Adam Young: Subversively Subversively. My experience is that most of the people that are leaders in this work, if they're part of a church community, they're doing it on the side, kind of like gorilla warfare in little pockets where they find like-minded warriors who are willing to step in with honor and honesty to the truth of the heartache of their traumas.
And very often, sadly, uh, the leadership. Uh, does not go with them on that journey, but that's [00:29:00] cowardice and a lack of maturity on the part of the leaders, and it's something to grieve.
Geoff Holsclaw: Yeah. Yeah. Well, it's tragic that it feels like we have whole, uh, church systems that are. Built around avoiding that Holy Saturday moment. Uh, I just wanna live always in the, the triumph, uh, of resurrection. Um, and, and I think that's what leads to a lot of the church hurt and church abuse that, that we're seeing that's so prevalent.
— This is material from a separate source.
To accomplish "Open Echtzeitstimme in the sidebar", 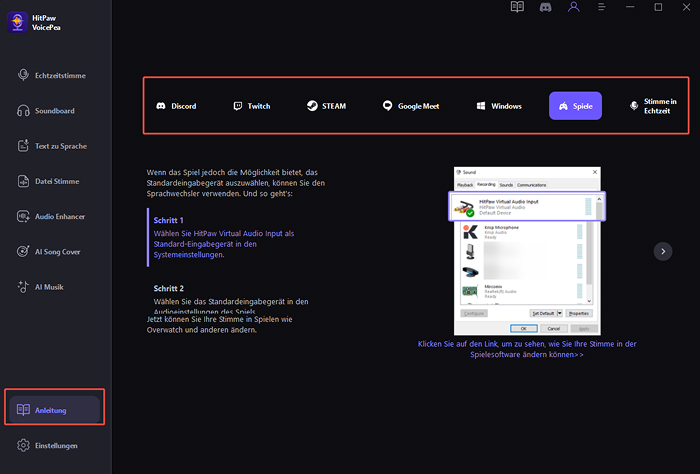I will (x=55, y=76).
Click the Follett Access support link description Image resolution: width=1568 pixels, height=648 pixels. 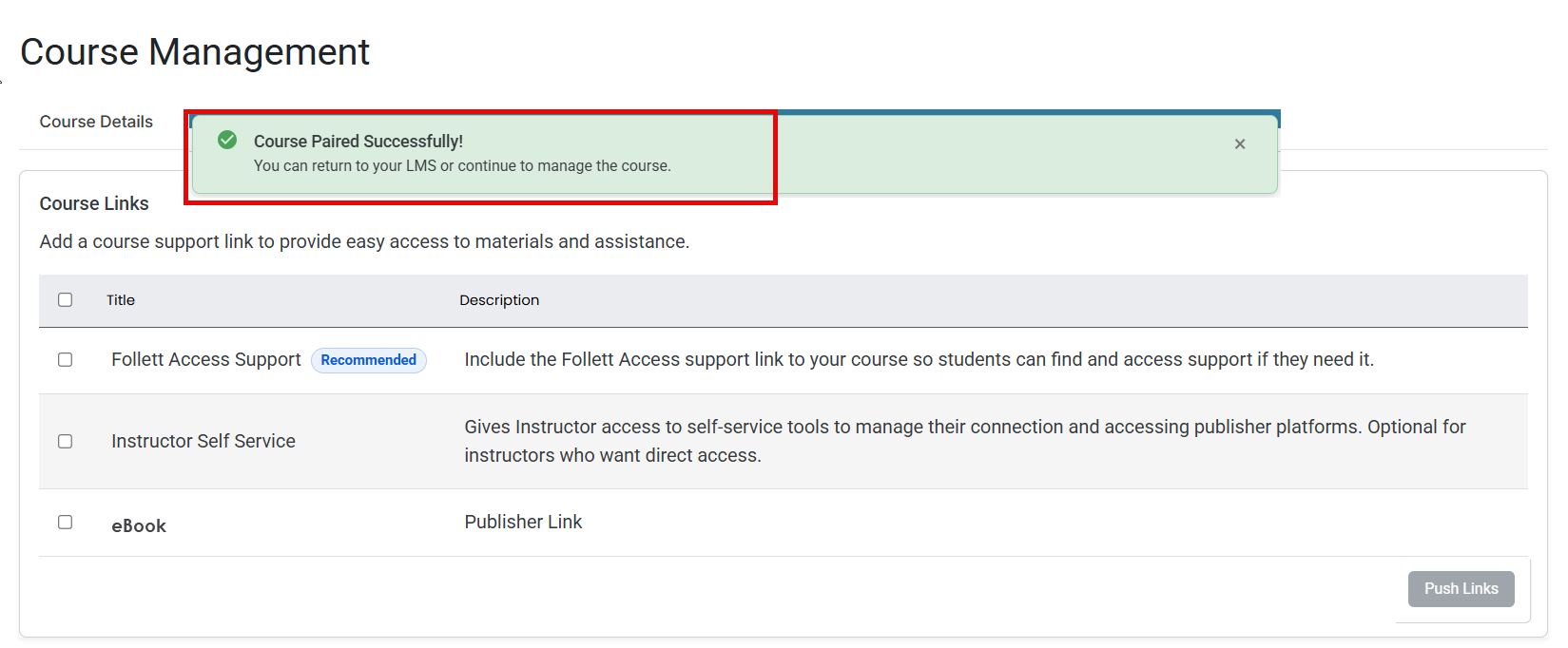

Adam Young's Conferences and Final Thoughts
Geoff Holsclaw: Well, so you're doing a lot of stuff. You have the podcast, which we mentioned. Um, you have your kind of private work, but you also kinda have this uh, uh, rolling mini conference series. Could you just speak about that a little bit?
Adam Young: Sure. I'm doing 12 conferences in 2025, so four of them have already occurred, but there's eight left and they're on the first Saturday of every month. I do it with a different collaborator or co-presenter. If you are interested, you can go to Adam Young, Adam Young counseling.com, and you know, all the conferences are listed there.
You can buy them one at a time. You don't have to [00:30:00] buy all 12, and the conferences are designed to help you step into the particularities of your story in more depth.
Geoff Holsclaw: Mm, mm-hmm. Excellent. So you can find those@adamyoung.com and your podcast and everything is there. That's the best way to find,
Adam Young: No, it's Adam Young counseling.com.
Geoff Holsclaw: sorry. Okay. Adding it to my notes here. Great. Well, is there anything else that you'd want, uh, just based on what we've talked about today, anything you'd particularly want a listener to, to kind of take away from our conversation and maybe start applying in their life?
Adam Young: Yeah, just the, I would invite people to take their story seriously. Your story matters and you deserve. To have it told by you to a trusted listener who can care for you well in the context of your stories of heartache and harm. And so the book makes sense of your story is intended to be a guide and really an invitation to take your story [00:31:00] seriously and to help you do it.
Geoff Holsclaw: Well, thank you so much for, uh, putting in the time to write that book, and thank you for taking a moment and jumping on with us today.
Adam Young: Thank you, Geoff. It was good to be with you.